If a line in the data below includes the string "will", please return a copy of it.
──────── Data records ────────
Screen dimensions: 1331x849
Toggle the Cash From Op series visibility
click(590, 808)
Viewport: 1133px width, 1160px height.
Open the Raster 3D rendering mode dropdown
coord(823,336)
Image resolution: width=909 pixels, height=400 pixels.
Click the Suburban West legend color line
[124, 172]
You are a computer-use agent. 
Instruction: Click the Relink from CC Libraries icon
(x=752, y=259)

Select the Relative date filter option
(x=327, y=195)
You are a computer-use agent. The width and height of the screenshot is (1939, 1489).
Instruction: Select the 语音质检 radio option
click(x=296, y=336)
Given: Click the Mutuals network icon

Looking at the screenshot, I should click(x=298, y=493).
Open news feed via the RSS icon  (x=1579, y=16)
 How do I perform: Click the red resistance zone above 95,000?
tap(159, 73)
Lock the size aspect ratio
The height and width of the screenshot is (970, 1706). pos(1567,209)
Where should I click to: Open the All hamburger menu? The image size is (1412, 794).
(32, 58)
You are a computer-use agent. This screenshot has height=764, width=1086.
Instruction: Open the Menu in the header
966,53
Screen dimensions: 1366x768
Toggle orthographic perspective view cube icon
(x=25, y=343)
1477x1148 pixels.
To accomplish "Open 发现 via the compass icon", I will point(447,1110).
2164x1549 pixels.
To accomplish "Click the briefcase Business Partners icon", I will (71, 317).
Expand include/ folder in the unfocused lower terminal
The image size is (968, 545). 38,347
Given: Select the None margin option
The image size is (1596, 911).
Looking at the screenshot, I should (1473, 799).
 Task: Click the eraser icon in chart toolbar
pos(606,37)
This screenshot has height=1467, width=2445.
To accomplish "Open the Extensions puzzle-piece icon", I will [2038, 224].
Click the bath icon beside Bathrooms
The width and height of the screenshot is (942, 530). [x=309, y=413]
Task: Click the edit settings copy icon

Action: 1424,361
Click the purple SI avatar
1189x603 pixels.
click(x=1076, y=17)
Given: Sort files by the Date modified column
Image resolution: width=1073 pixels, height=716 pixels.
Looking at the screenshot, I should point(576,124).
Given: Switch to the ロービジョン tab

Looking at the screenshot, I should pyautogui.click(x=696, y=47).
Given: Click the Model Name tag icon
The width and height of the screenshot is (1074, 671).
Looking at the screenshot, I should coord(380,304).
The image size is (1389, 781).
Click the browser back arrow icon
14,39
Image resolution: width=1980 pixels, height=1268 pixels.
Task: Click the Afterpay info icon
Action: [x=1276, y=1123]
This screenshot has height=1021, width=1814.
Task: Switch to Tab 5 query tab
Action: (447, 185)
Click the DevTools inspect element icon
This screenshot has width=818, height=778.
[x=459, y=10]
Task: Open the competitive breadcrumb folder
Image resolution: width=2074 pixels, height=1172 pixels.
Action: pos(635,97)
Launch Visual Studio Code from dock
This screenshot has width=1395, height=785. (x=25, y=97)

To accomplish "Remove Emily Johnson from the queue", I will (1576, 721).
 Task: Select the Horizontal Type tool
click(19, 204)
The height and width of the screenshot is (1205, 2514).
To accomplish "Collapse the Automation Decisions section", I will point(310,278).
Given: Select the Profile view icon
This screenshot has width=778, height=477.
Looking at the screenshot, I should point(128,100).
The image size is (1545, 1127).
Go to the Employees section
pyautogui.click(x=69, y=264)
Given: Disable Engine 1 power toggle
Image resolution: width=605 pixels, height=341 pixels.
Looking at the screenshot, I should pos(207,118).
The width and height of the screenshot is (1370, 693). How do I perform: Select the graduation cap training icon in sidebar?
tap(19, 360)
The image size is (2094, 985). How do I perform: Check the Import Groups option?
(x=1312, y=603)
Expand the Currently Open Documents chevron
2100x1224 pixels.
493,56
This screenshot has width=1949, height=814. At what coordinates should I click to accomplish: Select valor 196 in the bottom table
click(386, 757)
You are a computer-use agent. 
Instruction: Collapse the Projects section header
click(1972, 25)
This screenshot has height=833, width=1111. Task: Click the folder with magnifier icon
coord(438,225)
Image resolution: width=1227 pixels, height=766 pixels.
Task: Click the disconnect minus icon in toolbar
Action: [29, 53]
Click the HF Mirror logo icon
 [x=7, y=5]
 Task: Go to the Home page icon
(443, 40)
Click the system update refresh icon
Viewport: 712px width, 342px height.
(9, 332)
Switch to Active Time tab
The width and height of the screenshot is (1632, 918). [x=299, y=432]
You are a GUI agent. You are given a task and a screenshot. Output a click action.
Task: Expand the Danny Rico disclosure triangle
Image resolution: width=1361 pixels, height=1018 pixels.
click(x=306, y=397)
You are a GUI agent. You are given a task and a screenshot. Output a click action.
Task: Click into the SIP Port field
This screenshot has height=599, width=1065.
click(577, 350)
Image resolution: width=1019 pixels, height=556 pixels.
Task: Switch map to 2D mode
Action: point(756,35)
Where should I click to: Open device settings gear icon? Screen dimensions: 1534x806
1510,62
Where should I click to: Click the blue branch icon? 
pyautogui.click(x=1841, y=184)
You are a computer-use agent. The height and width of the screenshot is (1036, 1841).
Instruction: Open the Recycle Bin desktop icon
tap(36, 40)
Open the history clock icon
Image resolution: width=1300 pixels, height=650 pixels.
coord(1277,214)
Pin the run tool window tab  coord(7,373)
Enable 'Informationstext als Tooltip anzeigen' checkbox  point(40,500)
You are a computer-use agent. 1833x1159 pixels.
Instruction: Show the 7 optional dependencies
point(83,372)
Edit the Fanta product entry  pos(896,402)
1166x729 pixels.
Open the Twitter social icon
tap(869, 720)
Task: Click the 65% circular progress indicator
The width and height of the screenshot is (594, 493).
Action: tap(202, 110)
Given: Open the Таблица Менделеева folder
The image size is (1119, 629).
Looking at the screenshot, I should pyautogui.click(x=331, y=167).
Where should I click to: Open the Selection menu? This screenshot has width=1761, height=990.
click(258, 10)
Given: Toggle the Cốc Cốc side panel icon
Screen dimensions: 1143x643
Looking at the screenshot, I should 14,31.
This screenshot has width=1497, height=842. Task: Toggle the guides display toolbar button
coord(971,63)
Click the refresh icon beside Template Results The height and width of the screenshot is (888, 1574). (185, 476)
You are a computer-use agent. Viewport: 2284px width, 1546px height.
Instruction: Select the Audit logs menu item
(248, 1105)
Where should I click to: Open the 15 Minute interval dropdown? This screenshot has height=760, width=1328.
────────
| Output below |
To accomplish "Open 发现 via the compass icon", I will point(447,1110).
To accomplish "Click the briefcase Business Partners icon", I will (71, 317).
To accomplish "Open the Extensions puzzle-piece icon", I will [2038, 224].
To accomplish "Remove Emily Johnson from the queue", I will (1576, 721).
To accomplish "Collapse the Automation Decisions section", I will point(310,278).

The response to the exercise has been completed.